Gradual weight-loss is preferable to rapid weight-loss. It is better to make gradual changes that can be maintained over time, resulting in gradual weight-loss. Ideally, you should not try to lose more than one to two pounds per week.

Here are tips to help change a family’s lifestyle, nutrition habits and activity level:


Eat as a family.

Slow down the eating process.

Have special family time that is physically active.

Limit eating out or getting take-out food.

Pack lunch for school instead of buying lunch.

Do not have a television in the child’s bedroom.

Limit computer time to a maximum of 1-2 hours per day.

Do not eat in front of the television.

Do not use food as a reward.


Eat healthy, well balanced meals and snacks.

Plan meals and snacks in advance.

Offer the child a choice of healthy foods to eat. Limit intake of calories from beverages.

Eat appropriate portion size for the child’s age.

Limit calorically dense foods (i.e. high fat, high sugary foods).

Limit treats, but do not eliminate them.

Physical Activity

Encourage daily physical activity.

Have a variety of physical activities that can be done.

Be physically active with others. Limit sedentary activity.

Three Major Areas Treatment

Treatment of pediatric obesity needs to focus on three major areas: lifestyle, nutrition and physical activity.

Medications and Childhood Obesity

There are a number of medications both over-the-counter and prescription that are available for the treatment of obesity.

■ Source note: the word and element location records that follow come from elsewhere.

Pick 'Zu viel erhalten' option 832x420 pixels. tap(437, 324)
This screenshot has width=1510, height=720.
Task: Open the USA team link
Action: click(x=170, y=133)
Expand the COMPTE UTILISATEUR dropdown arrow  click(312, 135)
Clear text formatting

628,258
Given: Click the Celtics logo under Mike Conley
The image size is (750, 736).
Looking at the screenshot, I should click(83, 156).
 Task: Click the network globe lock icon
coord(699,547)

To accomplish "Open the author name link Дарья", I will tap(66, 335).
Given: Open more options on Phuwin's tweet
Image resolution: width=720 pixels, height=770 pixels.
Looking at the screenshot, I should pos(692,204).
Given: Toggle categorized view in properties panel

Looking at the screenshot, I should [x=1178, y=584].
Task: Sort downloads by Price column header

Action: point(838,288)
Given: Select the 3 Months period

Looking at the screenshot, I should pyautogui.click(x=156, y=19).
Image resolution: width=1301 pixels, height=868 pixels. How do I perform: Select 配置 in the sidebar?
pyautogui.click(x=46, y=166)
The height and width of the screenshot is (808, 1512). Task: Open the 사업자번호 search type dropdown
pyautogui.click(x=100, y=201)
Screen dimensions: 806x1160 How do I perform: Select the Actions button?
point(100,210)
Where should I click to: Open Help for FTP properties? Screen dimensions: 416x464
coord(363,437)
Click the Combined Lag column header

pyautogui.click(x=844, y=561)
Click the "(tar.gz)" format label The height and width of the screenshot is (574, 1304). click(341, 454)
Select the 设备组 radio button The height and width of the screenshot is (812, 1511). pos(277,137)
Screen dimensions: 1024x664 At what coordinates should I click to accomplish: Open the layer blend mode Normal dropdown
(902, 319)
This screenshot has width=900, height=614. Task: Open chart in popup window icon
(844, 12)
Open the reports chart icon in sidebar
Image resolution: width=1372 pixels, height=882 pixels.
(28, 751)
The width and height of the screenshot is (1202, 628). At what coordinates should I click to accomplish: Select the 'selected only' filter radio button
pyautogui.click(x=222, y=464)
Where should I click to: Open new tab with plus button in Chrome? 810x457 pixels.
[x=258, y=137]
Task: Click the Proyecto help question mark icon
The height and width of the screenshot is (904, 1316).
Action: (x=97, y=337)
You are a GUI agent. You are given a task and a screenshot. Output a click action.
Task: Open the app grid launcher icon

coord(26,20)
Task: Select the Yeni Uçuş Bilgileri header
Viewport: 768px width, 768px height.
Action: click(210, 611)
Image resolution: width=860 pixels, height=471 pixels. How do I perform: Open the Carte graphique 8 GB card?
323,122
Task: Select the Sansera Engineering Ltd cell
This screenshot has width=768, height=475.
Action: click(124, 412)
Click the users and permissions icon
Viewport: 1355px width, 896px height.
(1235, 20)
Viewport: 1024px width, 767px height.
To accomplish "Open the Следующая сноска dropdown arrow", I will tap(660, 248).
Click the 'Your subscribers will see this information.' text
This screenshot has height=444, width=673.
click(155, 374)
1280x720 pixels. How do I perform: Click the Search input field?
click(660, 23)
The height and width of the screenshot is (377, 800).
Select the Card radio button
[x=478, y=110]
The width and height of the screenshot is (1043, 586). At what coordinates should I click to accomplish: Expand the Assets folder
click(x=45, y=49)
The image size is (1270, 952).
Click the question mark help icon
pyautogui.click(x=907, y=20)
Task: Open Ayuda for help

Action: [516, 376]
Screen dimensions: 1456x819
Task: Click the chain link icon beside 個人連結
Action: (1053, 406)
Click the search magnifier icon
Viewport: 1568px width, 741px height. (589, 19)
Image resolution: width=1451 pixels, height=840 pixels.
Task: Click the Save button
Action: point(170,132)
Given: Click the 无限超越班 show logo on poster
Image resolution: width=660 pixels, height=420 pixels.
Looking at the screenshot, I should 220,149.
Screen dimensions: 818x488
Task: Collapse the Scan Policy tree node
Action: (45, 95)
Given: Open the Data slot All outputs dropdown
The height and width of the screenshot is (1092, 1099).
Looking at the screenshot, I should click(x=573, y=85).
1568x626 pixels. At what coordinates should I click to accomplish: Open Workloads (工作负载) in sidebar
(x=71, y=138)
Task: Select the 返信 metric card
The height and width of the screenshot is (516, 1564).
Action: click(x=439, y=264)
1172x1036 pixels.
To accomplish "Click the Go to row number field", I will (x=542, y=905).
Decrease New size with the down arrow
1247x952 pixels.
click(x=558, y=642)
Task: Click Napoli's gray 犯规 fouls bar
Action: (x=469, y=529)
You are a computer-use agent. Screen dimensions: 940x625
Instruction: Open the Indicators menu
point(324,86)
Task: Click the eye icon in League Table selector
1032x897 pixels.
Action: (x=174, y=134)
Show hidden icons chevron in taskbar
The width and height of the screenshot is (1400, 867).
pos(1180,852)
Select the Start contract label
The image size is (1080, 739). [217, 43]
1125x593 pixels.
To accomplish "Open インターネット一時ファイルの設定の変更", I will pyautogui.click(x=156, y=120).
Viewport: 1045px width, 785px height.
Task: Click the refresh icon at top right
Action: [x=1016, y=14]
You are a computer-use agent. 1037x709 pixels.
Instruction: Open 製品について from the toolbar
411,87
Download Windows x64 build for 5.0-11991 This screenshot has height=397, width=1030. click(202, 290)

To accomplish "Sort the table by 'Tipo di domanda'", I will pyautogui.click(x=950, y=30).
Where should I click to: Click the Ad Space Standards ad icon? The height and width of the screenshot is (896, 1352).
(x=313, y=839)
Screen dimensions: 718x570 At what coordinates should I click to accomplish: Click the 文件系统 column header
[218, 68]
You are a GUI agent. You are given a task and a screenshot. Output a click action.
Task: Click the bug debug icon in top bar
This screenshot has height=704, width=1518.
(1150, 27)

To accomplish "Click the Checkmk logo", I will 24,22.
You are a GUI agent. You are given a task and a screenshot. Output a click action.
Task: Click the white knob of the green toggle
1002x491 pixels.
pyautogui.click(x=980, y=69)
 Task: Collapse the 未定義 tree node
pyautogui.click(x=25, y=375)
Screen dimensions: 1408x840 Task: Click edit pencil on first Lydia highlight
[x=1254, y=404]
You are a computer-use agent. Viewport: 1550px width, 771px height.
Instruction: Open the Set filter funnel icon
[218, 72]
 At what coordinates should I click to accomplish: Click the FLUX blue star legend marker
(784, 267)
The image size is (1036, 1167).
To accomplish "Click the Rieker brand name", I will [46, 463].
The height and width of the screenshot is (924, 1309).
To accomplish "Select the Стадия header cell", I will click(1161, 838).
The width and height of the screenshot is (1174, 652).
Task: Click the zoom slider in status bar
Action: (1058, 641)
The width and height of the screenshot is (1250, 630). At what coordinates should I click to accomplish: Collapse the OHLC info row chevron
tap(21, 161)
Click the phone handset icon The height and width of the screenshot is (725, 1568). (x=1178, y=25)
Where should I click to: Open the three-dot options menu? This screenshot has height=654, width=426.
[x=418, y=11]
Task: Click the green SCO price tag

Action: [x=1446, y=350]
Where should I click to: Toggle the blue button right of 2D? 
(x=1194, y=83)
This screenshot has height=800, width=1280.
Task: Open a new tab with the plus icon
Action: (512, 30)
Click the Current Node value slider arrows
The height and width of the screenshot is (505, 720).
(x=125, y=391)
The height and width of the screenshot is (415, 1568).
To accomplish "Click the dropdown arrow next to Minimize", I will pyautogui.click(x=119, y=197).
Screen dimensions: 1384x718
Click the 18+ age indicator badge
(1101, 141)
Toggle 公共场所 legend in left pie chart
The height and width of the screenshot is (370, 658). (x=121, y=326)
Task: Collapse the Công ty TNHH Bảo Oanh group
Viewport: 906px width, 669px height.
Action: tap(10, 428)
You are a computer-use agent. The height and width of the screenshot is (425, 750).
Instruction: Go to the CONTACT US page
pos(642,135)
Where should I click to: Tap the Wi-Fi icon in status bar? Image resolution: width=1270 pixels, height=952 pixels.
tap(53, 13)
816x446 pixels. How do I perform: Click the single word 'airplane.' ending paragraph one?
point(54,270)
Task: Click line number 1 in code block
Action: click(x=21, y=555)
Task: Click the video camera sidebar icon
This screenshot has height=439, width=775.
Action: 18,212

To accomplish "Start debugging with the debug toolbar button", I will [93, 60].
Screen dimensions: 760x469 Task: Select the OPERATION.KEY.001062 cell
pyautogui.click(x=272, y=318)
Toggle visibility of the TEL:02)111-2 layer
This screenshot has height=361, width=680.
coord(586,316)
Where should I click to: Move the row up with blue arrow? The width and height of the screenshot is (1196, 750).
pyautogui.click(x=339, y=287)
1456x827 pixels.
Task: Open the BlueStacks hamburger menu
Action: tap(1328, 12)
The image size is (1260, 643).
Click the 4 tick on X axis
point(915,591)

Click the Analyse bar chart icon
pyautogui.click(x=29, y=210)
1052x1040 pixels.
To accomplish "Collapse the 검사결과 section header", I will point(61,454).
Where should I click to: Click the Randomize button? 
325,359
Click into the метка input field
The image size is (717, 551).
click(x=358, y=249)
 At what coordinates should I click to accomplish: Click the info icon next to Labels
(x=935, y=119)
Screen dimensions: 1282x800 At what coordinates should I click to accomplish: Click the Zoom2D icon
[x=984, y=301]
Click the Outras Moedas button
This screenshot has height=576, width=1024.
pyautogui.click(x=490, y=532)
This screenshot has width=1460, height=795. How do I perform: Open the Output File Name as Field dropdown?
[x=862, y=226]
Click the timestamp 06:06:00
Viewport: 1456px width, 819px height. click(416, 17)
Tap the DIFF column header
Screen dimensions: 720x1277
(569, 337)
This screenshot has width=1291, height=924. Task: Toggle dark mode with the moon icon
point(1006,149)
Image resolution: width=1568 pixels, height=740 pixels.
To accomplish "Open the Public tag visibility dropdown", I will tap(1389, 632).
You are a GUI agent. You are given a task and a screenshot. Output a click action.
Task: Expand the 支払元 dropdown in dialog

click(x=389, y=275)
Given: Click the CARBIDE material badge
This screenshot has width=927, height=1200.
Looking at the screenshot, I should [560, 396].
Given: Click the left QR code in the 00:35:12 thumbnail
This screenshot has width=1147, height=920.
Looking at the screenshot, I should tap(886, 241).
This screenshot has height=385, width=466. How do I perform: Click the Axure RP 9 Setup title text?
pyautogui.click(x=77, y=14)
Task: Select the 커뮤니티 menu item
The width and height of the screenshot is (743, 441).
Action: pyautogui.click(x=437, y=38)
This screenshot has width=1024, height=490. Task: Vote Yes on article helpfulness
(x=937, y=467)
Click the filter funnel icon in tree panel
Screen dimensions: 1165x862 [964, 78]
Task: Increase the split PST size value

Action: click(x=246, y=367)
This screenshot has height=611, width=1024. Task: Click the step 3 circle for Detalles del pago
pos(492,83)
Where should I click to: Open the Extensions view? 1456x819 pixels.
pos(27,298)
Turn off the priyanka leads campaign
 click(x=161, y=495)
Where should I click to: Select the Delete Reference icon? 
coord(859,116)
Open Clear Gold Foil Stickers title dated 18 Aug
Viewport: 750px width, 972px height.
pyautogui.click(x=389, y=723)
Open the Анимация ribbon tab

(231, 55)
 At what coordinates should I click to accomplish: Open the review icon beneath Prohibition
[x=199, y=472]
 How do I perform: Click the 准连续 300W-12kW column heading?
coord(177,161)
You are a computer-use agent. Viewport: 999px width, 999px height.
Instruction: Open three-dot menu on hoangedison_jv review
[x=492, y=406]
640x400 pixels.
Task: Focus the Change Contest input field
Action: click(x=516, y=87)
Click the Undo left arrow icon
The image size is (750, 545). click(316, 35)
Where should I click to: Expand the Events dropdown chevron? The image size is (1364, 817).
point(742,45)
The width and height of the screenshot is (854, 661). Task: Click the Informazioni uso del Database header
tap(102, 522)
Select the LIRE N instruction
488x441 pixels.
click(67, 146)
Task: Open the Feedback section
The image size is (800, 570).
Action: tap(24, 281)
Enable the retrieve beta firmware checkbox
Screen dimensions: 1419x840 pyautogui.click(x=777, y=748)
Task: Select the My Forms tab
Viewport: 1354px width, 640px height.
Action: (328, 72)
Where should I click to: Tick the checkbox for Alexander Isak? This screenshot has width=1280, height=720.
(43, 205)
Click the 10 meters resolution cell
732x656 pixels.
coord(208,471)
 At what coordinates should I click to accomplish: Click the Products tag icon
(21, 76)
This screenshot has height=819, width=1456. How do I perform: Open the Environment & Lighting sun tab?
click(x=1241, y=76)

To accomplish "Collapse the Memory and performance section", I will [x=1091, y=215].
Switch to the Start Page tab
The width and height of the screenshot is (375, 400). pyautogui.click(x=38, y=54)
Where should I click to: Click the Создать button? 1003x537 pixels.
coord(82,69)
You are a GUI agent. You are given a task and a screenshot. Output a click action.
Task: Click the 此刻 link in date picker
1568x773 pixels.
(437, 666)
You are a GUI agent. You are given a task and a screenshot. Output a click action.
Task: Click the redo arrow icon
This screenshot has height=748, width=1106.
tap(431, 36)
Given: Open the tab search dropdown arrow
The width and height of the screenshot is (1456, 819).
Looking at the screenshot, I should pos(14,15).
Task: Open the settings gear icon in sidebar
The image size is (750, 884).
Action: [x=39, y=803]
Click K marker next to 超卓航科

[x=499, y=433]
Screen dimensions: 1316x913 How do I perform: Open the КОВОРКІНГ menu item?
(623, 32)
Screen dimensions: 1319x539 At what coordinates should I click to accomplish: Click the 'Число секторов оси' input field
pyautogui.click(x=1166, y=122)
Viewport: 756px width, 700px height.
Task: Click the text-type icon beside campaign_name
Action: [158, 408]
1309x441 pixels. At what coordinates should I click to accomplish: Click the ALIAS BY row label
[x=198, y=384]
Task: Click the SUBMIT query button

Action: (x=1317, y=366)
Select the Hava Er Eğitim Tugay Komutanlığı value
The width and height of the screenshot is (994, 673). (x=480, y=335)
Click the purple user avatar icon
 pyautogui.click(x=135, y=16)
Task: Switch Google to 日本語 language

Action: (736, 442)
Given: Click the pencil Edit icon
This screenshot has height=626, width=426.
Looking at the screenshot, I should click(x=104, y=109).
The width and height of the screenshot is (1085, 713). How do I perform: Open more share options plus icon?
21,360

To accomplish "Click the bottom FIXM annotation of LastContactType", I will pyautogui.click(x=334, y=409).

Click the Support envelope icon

These are not frequently used in the initial phase of treatment of pediatric obesity; however, the primary treatment modality is behavior modification and nutritional lifestyle changes.

Surgery and Treating Childhood Obesity

Bariatric surgery (weight-loss surgery) for adults with severe obesity is now being done with increased frequency. This surgery is safe and effective, but is to be used only for those with morbid obesity who meet specific criteria. At this time bariatric surgery should be considered investigational and should only be done in institutions with a comprehensive pediatric weight management program and by surgeons experienced with this type of surgery in children.